Looking back at the twentieth century we can see parallel lines of development in the changes of the educational system. While it is not possible to state that the educational system changed from a decentralised system to a centralised one in the first seventy years of the century and then back to a decentralised system again during the last 30 years, a closer look at the centralisation and decentralisation of a few different aspects of the education system is possible.

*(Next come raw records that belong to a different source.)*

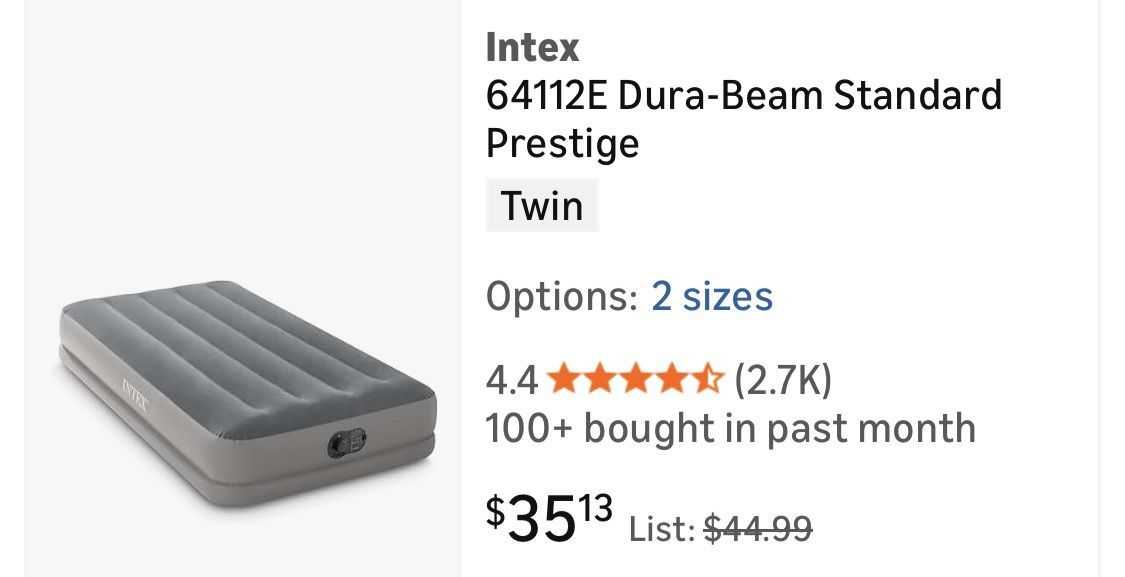Select the Twin variant tab
Screen dimensions: 1125x577
tap(542, 205)
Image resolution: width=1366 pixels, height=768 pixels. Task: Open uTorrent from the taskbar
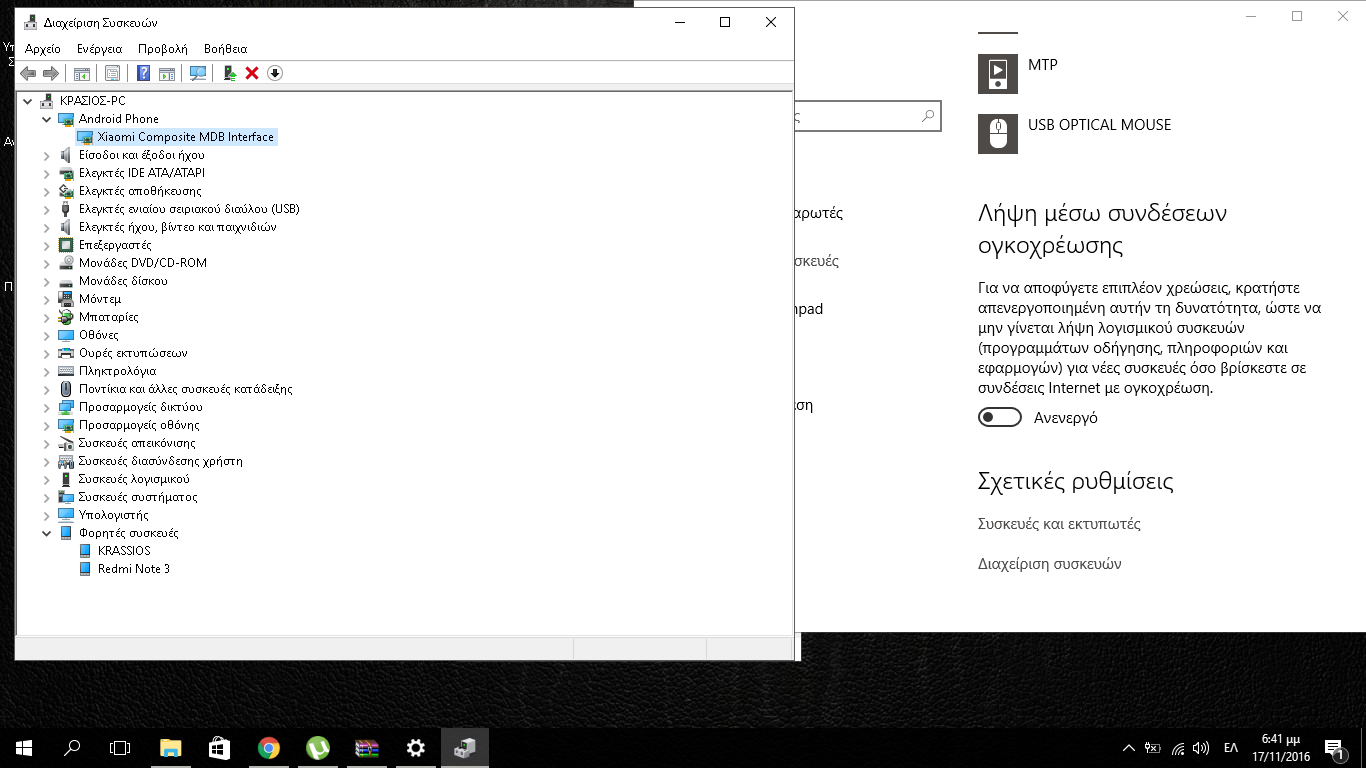(317, 748)
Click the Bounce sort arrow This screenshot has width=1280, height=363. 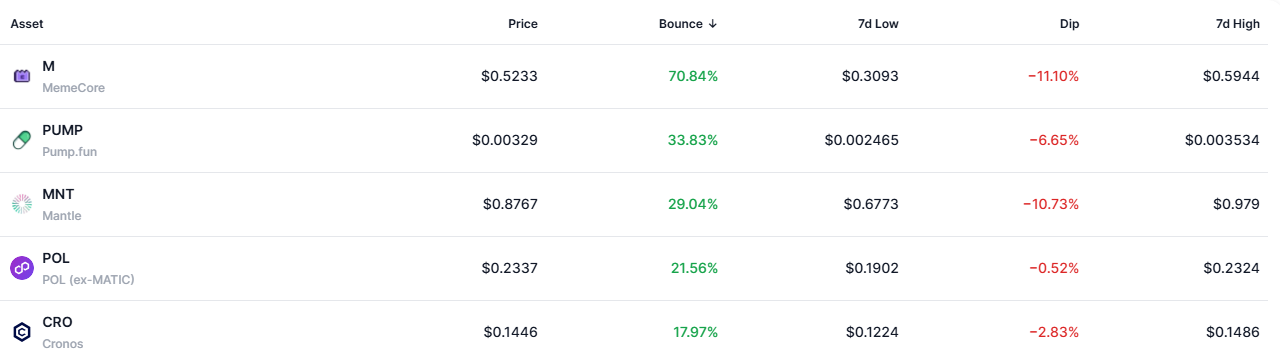(712, 24)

The following aspects of the school system all show different historical features in relation to the degree of centralisation: the physical structures of schools, the educational organisation (in different paths to education), the pedagogical issues and the textbooks used in schools. Whereas the physical structures (the responsibilities for the school buildings) were fairly decentralised in the beginning of the century and totally in the hands of local government from the 1960s (and therefore never centralized), the organisation of education tells a different story. The many different paths of education that were possible to follow (in accordance with ones’ social class) in the year 1900 was centralised to basically only one path for all by 1970 (with a very small amount of differentiation in the very last part of the voluntary secondary school). Then, by changing the management of schools from regulatory to objective based, the organization of education took a decentralising turn from the 1980s and onward.

Even though there were no centralised rules, the contents of the textbooks were relatively similar during the first decades of the twentieth century. The textbook system centralised itself due to a vast amount of intertextuality. Even so, the government did take control over the contents of the textbooks with the inception of a national textbook approval scheme in 1938. However, the contents of the textbooks continued to show little difference despite the fact that the approval scheme began to loosen its grip and then ceased to exist in 1991.

One could argue that the Swedish school system was centralised during the 1960s and not before or after this decade. Calls for a recentralisation are once again being heard in the debate, but with a different agenda. The right to a decent education for the lower classes is not the main aim, but to guard the right for equal education in different parts of the country because quality can be dependent on the economy of the municipality.